> [SELECTED EXTRACT]:
+ + +

Luton Corporation Transport
Probably the only surviving picture of fleet number 68 registration CNM 43 chassis number 10337 taken just after withdrawal in 1952. Luton Corporation Transport purchased a fleet of Daimlers in the early 1930’s to replace the tramway system that had served the town for a number of years. I suppose the thinking was that ex tram drivers would be able to come to terms much easier with semi automatic pre-selector gearboxes and fluid flywheels than the crash gearboxes offered by other manufacturers. These were mated to Gardner 5LW engines which on the face of it seemed rather small to haul these machines up the steep inclines each side of Luton town. Many of these old Daimlers soldiered on into the 1950’s despite sketchy wartime servicing and the Luton bus garage receiving a direct hit from a Nazi bomb.

+ + +

> [EXTRACTED DATA]:
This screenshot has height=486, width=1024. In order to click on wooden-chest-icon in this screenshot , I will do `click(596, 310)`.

+ + +

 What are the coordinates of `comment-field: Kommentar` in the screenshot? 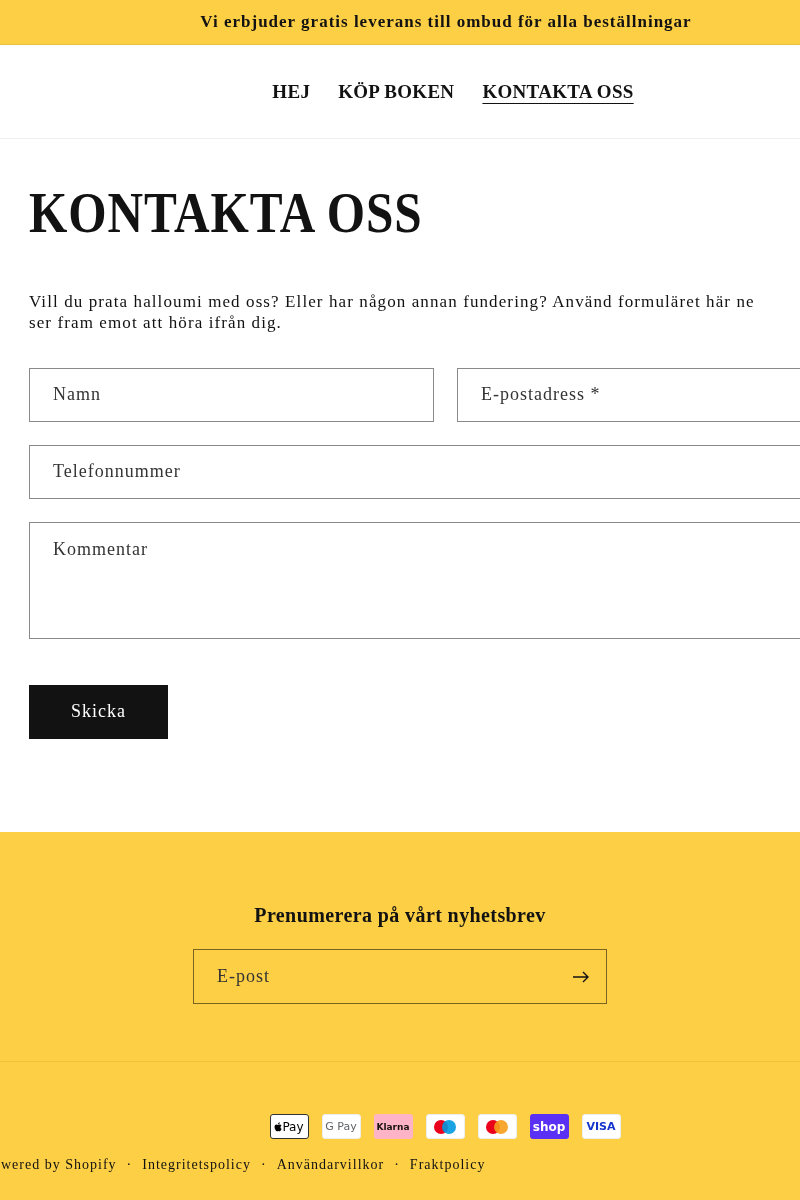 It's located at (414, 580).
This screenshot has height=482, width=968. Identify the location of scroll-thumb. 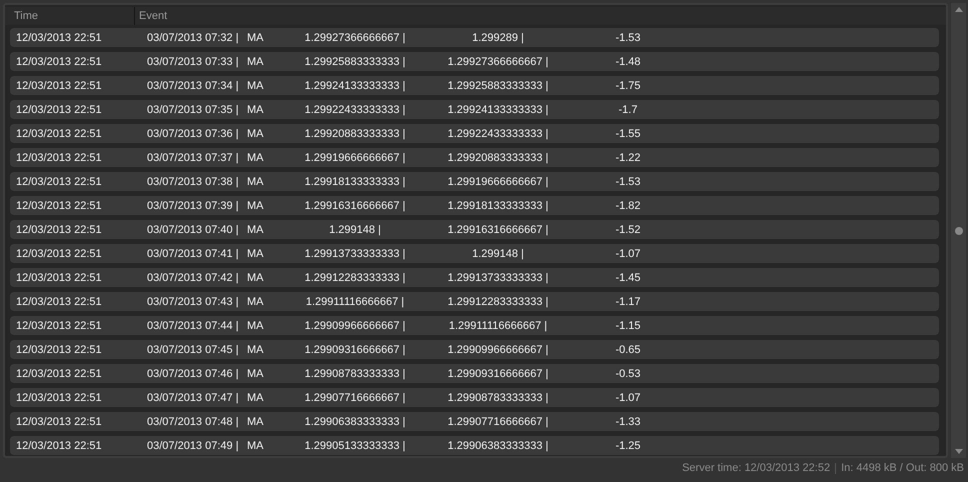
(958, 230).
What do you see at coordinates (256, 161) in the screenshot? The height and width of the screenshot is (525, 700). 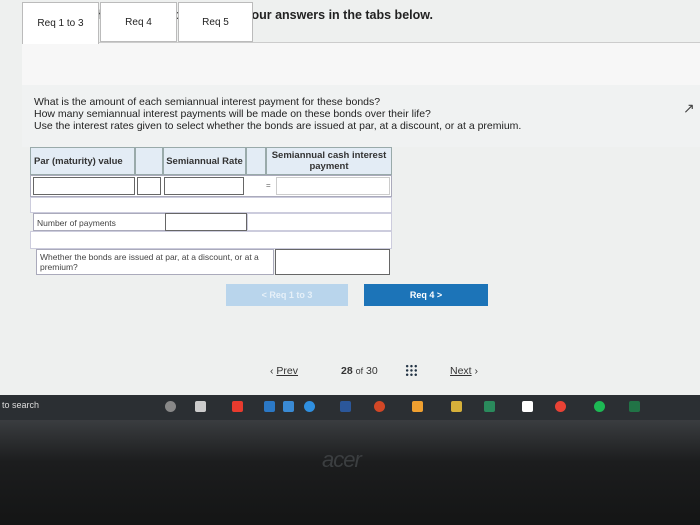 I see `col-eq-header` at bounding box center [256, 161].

+ + +

> [EXERCISE SET]:
(a) Render this sentence from the Luton bus passage in Spanish: "Many of these old Daimlers soldiered on into the 1950’s despite sketchy wartime servicing and the Luton bus garage receiving a direct hit from a Nazi bomb."
(b) According to the Luton bus passage, in what year was fleet number 68 withdrawn?
(c) Pick up the Luton bus passage after its final sentence and keep writing.
The entries come from a separate source and are not part of the Luton bus passage.

> [YOUR WRITTEN ANSWERS]:
(a) Muchos de estos viejos Daimler siguieron en servicio hasta la década de 1950, pese a un mantenimiento deficiente durante la guerra y a que la cochera de autobuses de Luton recibió un impacto directo de una bomba nazi.

(b) 1952

(c)
The low bridge Willowbrook coachwork had much character with the unusual feature of an upstairs with one gangway each side of a raised dais giving each bench seat only three places instead of the usual four. This meant that whichever side you sat downstairs you would still risk banging your head.
The drivers cabs were also a bit claustrophobic and had a small box section let into the roof to accommodate tall drivers.
For some reason the Gardner 5LW engines were much quieter in these compared to the Eastern National Bristol’s that also ran into Luton. Perhaps the fluid flywheel had a cushioning effect or maybe they had flexible engine mounts. In any case one characteristic of the Bristol’s was that each window would vibrate in turn as the engine revs gathered pace.
One notorious hill that tested these Daimlers to their limit was Crawley Green Hill to the east of Luton. I worked for Vauxhall Motors in the 1950’s and would sometimes wait at the top of this hill to catch a bus to Stopsley. The water supply in Luton contains a high proportion of chalk and no doubt this was used to top up their radiators. This resulted in a well laden bus boiling at about halfway up this hill and the driver having to switch on his wipers to clear the screen of condensed water. You will notice that number 68 has the engine side panel leaning against the wing in the time honoured way to give an extra cooling effect. Despite this the drivers cab would be writhed in steam at the top and a short wait would be required to cool them down.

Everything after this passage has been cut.